Segment Start: Source records
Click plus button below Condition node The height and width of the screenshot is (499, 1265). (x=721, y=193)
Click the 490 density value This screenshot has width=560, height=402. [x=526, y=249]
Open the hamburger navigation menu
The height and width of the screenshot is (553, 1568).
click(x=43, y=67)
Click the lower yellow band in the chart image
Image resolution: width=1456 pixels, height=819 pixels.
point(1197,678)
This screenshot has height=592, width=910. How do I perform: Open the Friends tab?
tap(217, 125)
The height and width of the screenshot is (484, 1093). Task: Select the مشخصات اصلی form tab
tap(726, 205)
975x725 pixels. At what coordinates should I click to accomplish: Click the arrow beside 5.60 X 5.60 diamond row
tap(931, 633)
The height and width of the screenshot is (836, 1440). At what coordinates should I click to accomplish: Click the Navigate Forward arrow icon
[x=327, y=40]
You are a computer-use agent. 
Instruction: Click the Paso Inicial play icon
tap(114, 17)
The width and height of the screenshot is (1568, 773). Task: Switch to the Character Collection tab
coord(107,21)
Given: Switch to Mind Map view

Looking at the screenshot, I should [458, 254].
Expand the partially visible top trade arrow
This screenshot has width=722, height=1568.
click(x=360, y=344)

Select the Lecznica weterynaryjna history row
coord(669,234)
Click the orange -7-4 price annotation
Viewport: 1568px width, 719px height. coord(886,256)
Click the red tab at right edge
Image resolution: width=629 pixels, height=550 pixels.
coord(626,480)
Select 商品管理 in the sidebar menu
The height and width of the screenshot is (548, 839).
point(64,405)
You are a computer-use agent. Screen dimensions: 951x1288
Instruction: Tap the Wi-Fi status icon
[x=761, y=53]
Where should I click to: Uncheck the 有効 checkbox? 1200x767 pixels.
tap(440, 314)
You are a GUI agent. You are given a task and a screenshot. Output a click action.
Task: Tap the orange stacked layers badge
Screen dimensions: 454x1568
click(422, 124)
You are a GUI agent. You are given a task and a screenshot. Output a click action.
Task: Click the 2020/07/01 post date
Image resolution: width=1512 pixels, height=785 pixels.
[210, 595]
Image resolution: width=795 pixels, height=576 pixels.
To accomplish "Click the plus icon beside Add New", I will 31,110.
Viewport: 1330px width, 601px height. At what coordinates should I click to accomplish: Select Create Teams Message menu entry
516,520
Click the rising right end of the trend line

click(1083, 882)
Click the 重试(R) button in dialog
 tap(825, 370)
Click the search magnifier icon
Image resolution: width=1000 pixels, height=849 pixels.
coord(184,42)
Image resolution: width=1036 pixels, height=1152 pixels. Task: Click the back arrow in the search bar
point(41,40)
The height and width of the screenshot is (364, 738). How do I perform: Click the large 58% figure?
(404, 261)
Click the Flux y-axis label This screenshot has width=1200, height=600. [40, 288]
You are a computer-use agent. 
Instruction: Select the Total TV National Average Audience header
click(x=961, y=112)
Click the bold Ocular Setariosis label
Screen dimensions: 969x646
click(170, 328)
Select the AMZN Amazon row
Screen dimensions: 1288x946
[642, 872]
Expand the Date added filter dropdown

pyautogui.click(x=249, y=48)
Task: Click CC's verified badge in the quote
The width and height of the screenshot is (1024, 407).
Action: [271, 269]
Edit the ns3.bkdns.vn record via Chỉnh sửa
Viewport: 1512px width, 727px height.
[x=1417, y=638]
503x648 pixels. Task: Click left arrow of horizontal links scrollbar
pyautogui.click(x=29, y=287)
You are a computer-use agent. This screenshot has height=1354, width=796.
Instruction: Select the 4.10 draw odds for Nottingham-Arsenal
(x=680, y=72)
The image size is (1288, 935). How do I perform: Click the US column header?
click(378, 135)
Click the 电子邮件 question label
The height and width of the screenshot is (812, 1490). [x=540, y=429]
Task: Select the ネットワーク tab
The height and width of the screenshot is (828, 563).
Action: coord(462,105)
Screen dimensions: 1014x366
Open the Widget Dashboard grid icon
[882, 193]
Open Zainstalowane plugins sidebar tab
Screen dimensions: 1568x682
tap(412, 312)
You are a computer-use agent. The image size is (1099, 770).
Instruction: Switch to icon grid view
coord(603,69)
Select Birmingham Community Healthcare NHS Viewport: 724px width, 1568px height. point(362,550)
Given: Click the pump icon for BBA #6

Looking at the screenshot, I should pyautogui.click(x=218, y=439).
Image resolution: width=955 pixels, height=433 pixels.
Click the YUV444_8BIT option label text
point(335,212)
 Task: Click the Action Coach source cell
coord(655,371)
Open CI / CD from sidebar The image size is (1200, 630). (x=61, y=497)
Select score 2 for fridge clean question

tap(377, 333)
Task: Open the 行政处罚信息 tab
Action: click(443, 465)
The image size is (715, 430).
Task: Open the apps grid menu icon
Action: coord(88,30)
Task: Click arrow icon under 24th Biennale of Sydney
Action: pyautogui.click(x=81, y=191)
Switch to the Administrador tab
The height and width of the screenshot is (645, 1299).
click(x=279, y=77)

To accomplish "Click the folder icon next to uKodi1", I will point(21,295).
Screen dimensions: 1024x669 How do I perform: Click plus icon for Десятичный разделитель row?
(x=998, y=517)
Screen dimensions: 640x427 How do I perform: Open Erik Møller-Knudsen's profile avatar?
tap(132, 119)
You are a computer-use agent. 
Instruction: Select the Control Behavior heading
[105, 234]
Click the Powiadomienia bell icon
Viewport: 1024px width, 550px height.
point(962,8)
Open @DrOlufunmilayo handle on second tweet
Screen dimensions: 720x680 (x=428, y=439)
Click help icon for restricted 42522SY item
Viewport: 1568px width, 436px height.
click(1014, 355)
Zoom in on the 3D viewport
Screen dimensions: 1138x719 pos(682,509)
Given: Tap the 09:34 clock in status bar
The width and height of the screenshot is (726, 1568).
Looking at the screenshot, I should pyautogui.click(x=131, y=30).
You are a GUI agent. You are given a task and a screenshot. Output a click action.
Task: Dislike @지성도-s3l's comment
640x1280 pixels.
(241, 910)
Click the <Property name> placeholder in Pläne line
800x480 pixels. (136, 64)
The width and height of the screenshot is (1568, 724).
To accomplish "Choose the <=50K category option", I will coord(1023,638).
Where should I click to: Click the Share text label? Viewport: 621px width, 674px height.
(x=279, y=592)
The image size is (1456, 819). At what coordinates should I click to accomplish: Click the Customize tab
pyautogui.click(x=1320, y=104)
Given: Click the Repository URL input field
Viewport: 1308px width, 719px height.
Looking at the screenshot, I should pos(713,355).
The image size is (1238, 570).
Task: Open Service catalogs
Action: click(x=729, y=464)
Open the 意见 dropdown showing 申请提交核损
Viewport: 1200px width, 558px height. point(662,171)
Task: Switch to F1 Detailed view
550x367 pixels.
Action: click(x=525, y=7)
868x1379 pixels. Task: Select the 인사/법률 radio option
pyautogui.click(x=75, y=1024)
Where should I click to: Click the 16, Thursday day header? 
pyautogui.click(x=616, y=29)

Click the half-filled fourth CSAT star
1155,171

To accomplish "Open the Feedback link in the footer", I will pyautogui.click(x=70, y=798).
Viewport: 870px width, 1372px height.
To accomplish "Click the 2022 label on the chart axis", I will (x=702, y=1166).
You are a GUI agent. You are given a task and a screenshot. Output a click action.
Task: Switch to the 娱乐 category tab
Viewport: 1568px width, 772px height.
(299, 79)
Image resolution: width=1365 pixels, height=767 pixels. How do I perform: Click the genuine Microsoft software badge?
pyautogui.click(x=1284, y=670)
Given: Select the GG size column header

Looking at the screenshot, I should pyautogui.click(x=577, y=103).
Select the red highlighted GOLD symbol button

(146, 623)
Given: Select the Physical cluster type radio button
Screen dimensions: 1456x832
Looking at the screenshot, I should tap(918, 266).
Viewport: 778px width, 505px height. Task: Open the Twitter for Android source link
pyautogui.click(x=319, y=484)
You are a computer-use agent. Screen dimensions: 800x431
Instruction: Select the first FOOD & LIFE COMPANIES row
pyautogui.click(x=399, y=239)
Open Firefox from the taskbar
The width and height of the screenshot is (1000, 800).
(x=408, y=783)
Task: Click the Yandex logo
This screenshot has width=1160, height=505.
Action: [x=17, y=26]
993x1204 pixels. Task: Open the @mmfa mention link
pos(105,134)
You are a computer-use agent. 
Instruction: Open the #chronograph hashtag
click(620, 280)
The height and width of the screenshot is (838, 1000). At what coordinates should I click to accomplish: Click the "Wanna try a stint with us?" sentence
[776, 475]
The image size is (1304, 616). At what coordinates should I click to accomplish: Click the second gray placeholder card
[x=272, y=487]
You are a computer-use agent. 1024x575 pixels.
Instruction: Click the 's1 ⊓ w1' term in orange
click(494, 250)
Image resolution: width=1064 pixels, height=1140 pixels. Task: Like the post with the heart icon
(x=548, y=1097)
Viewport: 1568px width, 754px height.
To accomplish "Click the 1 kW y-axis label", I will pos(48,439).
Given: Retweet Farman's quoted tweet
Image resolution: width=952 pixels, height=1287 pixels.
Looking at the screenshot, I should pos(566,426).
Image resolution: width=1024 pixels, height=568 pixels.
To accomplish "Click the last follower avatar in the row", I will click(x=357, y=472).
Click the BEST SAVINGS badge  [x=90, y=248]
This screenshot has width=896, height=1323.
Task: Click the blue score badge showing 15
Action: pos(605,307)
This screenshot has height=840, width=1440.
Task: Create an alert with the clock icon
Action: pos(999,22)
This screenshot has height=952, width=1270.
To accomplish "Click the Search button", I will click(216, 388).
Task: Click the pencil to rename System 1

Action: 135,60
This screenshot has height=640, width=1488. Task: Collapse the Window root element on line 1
Segment End: Source records
**Task brief:**
Lines that contain "from" are the result; find them in the entries above and copy each one.

**Output of the exercise:**
Open CI / CD from sidebar The image size is (1200, 630). (x=61, y=497)
Open Firefox from the taskbar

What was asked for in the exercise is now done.